Work required
What is needed here is every record, retyped without any change.

************

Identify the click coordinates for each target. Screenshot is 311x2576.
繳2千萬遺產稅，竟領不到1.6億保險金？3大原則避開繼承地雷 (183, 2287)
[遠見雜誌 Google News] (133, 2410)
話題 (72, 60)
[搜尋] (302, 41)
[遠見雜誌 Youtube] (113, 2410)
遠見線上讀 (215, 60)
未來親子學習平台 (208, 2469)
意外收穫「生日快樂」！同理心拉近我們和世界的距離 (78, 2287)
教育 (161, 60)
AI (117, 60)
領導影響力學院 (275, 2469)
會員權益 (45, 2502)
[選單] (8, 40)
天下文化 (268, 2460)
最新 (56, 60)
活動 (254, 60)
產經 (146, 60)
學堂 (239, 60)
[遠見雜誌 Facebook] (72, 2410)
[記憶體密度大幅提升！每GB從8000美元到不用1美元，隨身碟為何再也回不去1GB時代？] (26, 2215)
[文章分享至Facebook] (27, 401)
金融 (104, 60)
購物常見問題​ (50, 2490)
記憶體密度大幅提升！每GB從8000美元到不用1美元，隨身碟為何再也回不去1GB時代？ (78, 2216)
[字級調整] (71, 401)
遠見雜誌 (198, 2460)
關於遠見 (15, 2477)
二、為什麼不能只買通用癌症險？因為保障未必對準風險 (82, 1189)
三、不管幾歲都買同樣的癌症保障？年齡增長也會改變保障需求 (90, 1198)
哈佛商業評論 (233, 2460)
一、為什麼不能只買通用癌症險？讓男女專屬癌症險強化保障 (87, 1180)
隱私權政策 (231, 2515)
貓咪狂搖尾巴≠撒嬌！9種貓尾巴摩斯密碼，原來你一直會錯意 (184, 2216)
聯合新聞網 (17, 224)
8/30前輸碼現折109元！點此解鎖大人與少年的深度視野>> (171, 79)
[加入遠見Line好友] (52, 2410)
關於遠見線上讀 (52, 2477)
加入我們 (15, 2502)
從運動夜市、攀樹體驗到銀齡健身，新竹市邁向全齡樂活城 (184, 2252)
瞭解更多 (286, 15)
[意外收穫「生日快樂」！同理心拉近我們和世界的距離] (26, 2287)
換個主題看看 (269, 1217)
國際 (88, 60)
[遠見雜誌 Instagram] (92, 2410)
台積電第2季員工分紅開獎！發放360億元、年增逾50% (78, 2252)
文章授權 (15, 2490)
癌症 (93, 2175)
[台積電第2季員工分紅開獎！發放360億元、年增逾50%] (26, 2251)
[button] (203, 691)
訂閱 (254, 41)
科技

************

Response to this task
Identify the click coordinates for each target. Screenshot is 311x2576.
繳2千萬遺產稅，竟領不到1.6億保險金？3大原則避開繼承地雷 (183, 2287)
[遠見雜誌 Google News] (133, 2410)
話題 (72, 60)
[搜尋] (302, 41)
[遠見雜誌 Youtube] (113, 2410)
遠見線上讀 (215, 60)
未來親子學習平台 (208, 2469)
意外收穫「生日快樂」！同理心拉近我們和世界的距離 (78, 2287)
教育 (161, 60)
AI (117, 60)
領導影響力學院 (275, 2469)
會員權益 (45, 2502)
[選單] (8, 40)
天下文化 (268, 2460)
最新 (56, 60)
活動 (254, 60)
產經 (146, 60)
學堂 (239, 60)
[遠見雜誌 Facebook] (72, 2410)
[記憶體密度大幅提升！每GB從8000美元到不用1美元，隨身碟為何再也回不去1GB時代？] (26, 2215)
[文章分享至Facebook] (27, 401)
金融 (104, 60)
購物常見問題​ (50, 2490)
記憶體密度大幅提升！每GB從8000美元到不用1美元，隨身碟為何再也回不去1GB時代？ (78, 2216)
[字級調整] (71, 401)
遠見雜誌 (198, 2460)
關於遠見 (15, 2477)
二、為什麼不能只買通用癌症險？因為保障未必對準風險 (82, 1189)
三、不管幾歲都買同樣的癌症保障？年齡增長也會改變保障需求 (90, 1198)
哈佛商業評論 (233, 2460)
一、為什麼不能只買通用癌症險？讓男女專屬癌症險強化保障 (87, 1180)
隱私權政策 (231, 2515)
貓咪狂搖尾巴≠撒嬌！9種貓尾巴摩斯密碼，原來你一直會錯意 (184, 2216)
聯合新聞網 (17, 224)
8/30前輸碼現折109元！點此解鎖大人與少年的深度視野>> (171, 79)
[加入遠見Line好友] (52, 2410)
關於遠見線上讀 (52, 2477)
加入我們 (15, 2502)
從運動夜市、攀樹體驗到銀齡健身，新竹市邁向全齡樂活城 (184, 2252)
瞭解更多 (286, 15)
[意外收穫「生日快樂」！同理心拉近我們和世界的距離] (26, 2287)
換個主題看看 (269, 1217)
國際 (88, 60)
[遠見雜誌 Instagram] (92, 2410)
台積電第2季員工分紅開獎！發放360億元、年增逾50% (78, 2252)
文章授權 (15, 2490)
癌症 (93, 2175)
[台積電第2季員工分紅開獎！發放360億元、年增逾50%] (26, 2251)
[button] (203, 691)
訂閱 (254, 41)
科技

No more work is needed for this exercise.